» **WHAT IS NEEDED**:
Change every "Instruction" in the listing below to "Command" and reproduce it with nothing else altered.
═══ DATA SECTION
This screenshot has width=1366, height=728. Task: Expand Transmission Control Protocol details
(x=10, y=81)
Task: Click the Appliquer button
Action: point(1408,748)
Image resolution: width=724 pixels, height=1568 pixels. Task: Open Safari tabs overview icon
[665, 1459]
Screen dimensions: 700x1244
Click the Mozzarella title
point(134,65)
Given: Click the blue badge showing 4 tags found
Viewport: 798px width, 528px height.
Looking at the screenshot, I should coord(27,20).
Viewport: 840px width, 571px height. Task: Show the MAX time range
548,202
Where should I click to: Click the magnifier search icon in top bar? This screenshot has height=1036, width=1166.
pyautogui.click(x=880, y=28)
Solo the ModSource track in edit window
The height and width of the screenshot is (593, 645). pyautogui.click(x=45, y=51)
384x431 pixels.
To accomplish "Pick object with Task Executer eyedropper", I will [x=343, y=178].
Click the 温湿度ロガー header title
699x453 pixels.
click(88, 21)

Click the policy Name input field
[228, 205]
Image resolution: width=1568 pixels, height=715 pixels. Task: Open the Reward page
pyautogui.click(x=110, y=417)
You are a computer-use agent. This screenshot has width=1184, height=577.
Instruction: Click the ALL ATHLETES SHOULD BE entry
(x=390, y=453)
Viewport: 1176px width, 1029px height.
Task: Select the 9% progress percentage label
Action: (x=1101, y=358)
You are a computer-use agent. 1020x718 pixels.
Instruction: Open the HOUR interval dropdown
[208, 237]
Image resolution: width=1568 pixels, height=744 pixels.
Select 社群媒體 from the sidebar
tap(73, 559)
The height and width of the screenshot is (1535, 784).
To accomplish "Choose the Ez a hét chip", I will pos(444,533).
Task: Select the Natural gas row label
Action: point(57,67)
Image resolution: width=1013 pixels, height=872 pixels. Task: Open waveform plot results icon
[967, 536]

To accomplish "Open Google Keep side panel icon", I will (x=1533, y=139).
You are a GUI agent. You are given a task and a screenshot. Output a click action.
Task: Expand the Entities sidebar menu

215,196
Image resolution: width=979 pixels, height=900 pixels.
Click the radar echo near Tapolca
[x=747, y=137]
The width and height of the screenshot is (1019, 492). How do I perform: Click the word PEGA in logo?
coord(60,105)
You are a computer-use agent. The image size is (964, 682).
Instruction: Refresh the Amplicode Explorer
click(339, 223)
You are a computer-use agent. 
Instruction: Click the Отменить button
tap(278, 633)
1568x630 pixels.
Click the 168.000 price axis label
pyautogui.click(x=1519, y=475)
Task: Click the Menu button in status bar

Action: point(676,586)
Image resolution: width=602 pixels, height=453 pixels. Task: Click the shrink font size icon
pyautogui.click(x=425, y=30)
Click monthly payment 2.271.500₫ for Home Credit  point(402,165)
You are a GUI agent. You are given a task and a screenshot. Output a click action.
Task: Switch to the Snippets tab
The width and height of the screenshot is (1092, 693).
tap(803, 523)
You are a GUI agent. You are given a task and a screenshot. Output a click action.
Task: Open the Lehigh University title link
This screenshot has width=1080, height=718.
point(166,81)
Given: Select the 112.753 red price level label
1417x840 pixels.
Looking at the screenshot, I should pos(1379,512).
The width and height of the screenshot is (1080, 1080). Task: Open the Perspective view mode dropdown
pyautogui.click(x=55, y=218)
══════
» **PROBLEM SOLUTION**:
This screenshot has width=1366, height=728. Task: Expand Transmission Control Protocol details
(x=10, y=81)
Task: Click the Appliquer button
Action: point(1408,748)
Image resolution: width=724 pixels, height=1568 pixels. Task: Open Safari tabs overview icon
[665, 1459]
Screen dimensions: 700x1244
Click the Mozzarella title
point(134,65)
Given: Click the blue badge showing 4 tags found
Viewport: 798px width, 528px height.
Looking at the screenshot, I should coord(27,20).
Viewport: 840px width, 571px height. Task: Show the MAX time range
548,202
Where should I click to: Click the magnifier search icon in top bar? This screenshot has height=1036, width=1166.
pyautogui.click(x=880, y=28)
Solo the ModSource track in edit window
The height and width of the screenshot is (593, 645). pyautogui.click(x=45, y=51)
384x431 pixels.
To accomplish "Pick object with Task Executer eyedropper", I will [x=343, y=178].
Click the 温湿度ロガー header title
699x453 pixels.
click(88, 21)

Click the policy Name input field
[228, 205]
Image resolution: width=1568 pixels, height=715 pixels. Task: Open the Reward page
pyautogui.click(x=110, y=417)
You are a computer-use agent. This screenshot has width=1184, height=577.
Command: Click the ALL ATHLETES SHOULD BE entry
(x=390, y=453)
Viewport: 1176px width, 1029px height.
Task: Select the 9% progress percentage label
Action: (x=1101, y=358)
You are a computer-use agent. 1020x718 pixels.
Command: Open the HOUR interval dropdown
[208, 237]
Image resolution: width=1568 pixels, height=744 pixels.
Select 社群媒體 from the sidebar
tap(73, 559)
The height and width of the screenshot is (1535, 784).
To accomplish "Choose the Ez a hét chip", I will pos(444,533).
Task: Select the Natural gas row label
Action: point(57,67)
Image resolution: width=1013 pixels, height=872 pixels. Task: Open waveform plot results icon
[967, 536]

To accomplish "Open Google Keep side panel icon", I will (x=1533, y=139).
You are a GUI agent. You are given a task and a screenshot. Output a click action.
Task: Expand the Entities sidebar menu

215,196
Image resolution: width=979 pixels, height=900 pixels.
Click the radar echo near Tapolca
[x=747, y=137]
The width and height of the screenshot is (1019, 492). How do I perform: Click the word PEGA in logo?
coord(60,105)
You are a computer-use agent. The image size is (964, 682).
Command: Refresh the Amplicode Explorer
click(339, 223)
You are a computer-use agent. 
Command: Click the Отменить button
tap(278, 633)
1568x630 pixels.
Click the 168.000 price axis label
pyautogui.click(x=1519, y=475)
Task: Click the Menu button in status bar

Action: point(676,586)
Image resolution: width=602 pixels, height=453 pixels. Task: Click the shrink font size icon
pyautogui.click(x=425, y=30)
Click monthly payment 2.271.500₫ for Home Credit  point(402,165)
You are a GUI agent. You are given a task and a screenshot. Output a click action.
Task: Switch to the Snippets tab
The width and height of the screenshot is (1092, 693).
tap(803, 523)
You are a GUI agent. You are given a task and a screenshot. Output a click action.
Task: Open the Lehigh University title link
This screenshot has width=1080, height=718.
point(166,81)
Given: Select the 112.753 red price level label
1417x840 pixels.
Looking at the screenshot, I should pos(1379,512).
The width and height of the screenshot is (1080, 1080). Task: Open the Perspective view mode dropdown
pyautogui.click(x=55, y=218)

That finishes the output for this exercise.